======== DATA RECORDS

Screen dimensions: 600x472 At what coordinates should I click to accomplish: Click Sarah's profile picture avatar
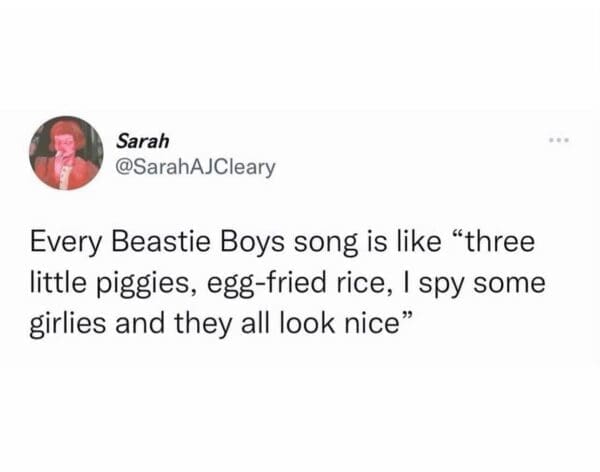(67, 152)
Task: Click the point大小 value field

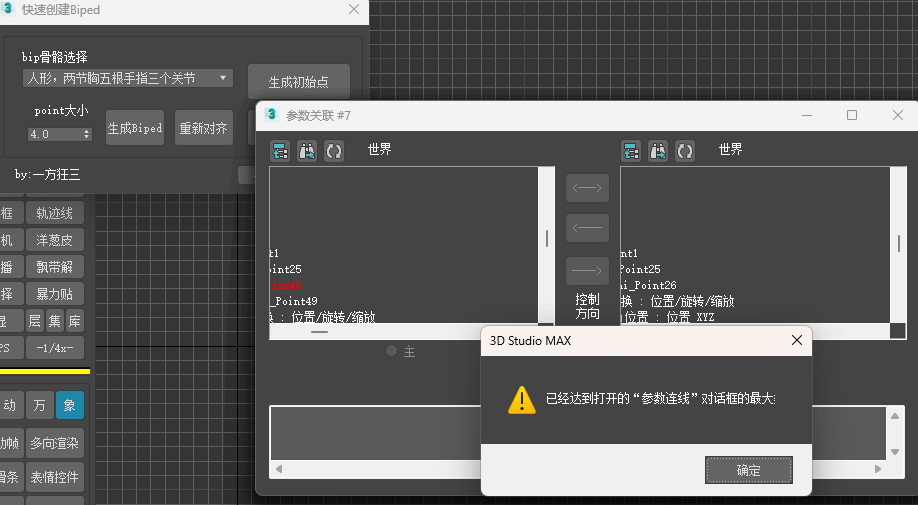Action: pyautogui.click(x=54, y=134)
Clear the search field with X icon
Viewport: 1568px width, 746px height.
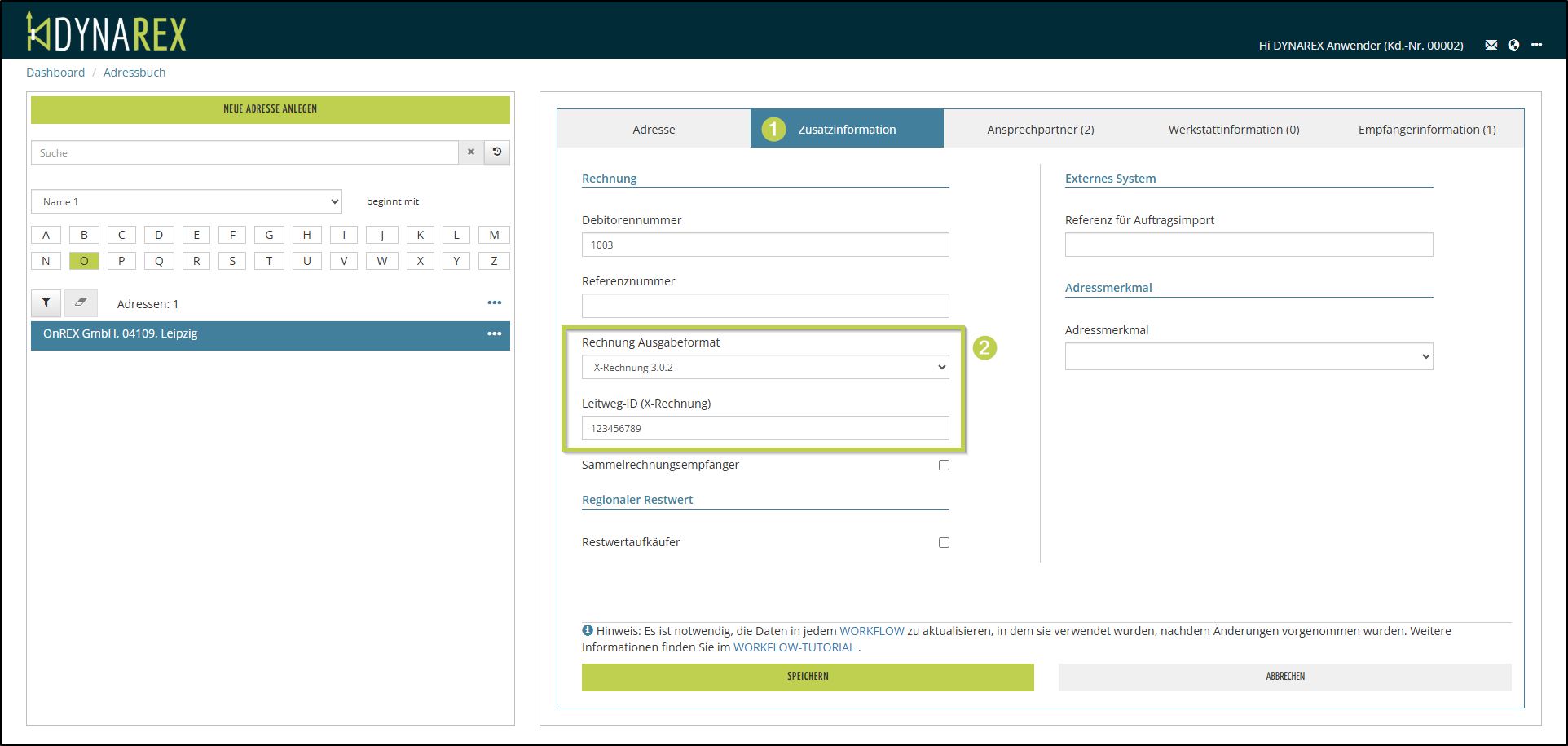pos(470,152)
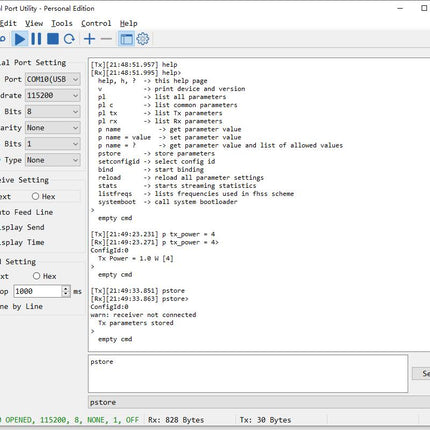This screenshot has width=430, height=430.
Task: Click the send text box containing pstore
Action: tap(248, 373)
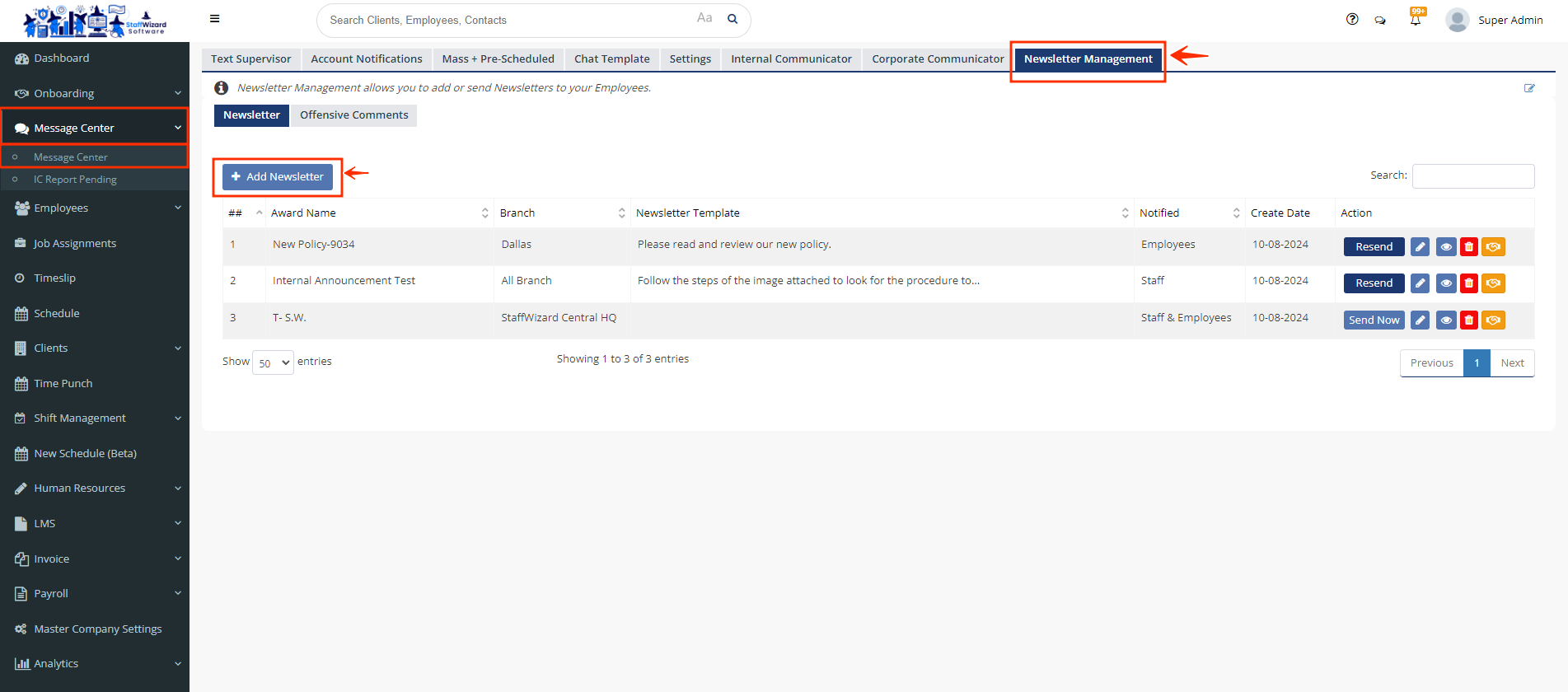Click pencil edit icon for New Policy-9034
Screen dimensions: 1568x692
[x=1420, y=247]
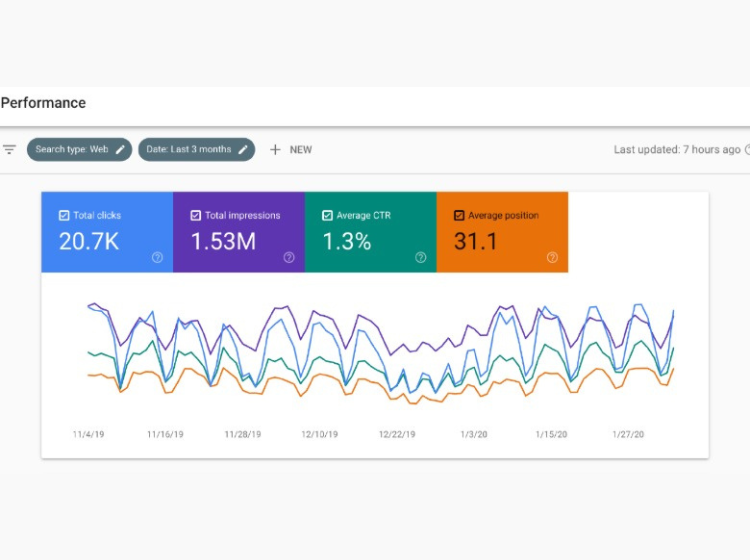
Task: Click pencil icon on Date chip
Action: click(x=243, y=150)
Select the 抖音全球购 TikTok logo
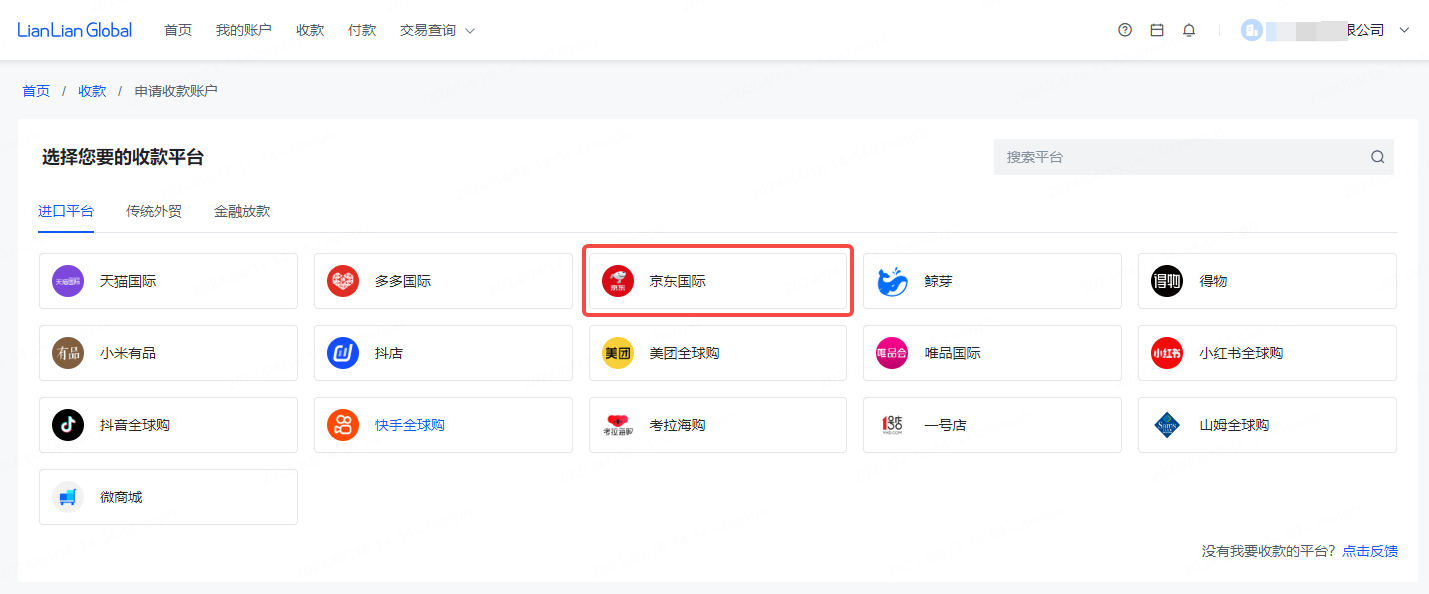The height and width of the screenshot is (594, 1429). coord(68,425)
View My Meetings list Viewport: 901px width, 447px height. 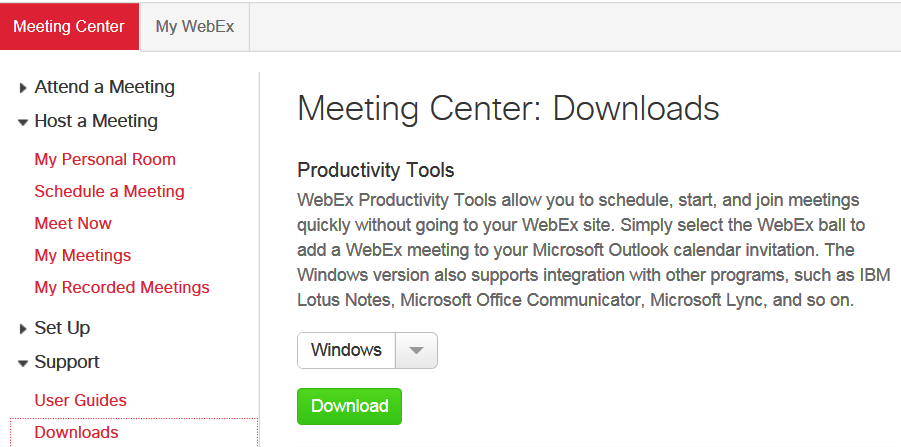coord(83,255)
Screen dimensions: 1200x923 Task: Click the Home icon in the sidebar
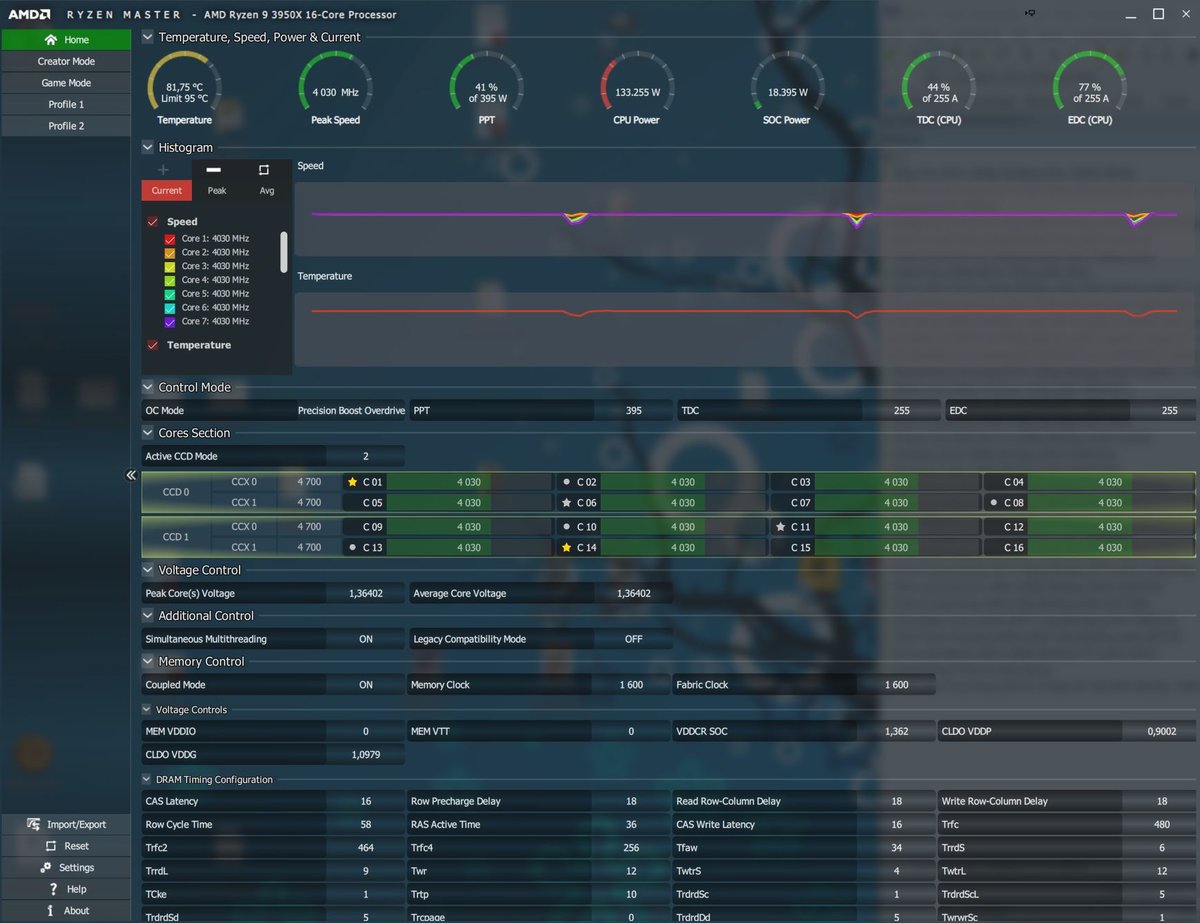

================

REQUIRED ACTION
All pictures are to be skipped; the lines from the first line of the records through the line containing "Clear the search field with X icon" are to be repeated exactly, both ends included.

ANSWER BOX
Screen dimensions: 600x472 At what coordinates should I click to accomplish: Click Sarah's profile picture avatar
(67, 152)
Task: Click the point大小 value field

Action: pyautogui.click(x=54, y=134)
Clear the search field with X icon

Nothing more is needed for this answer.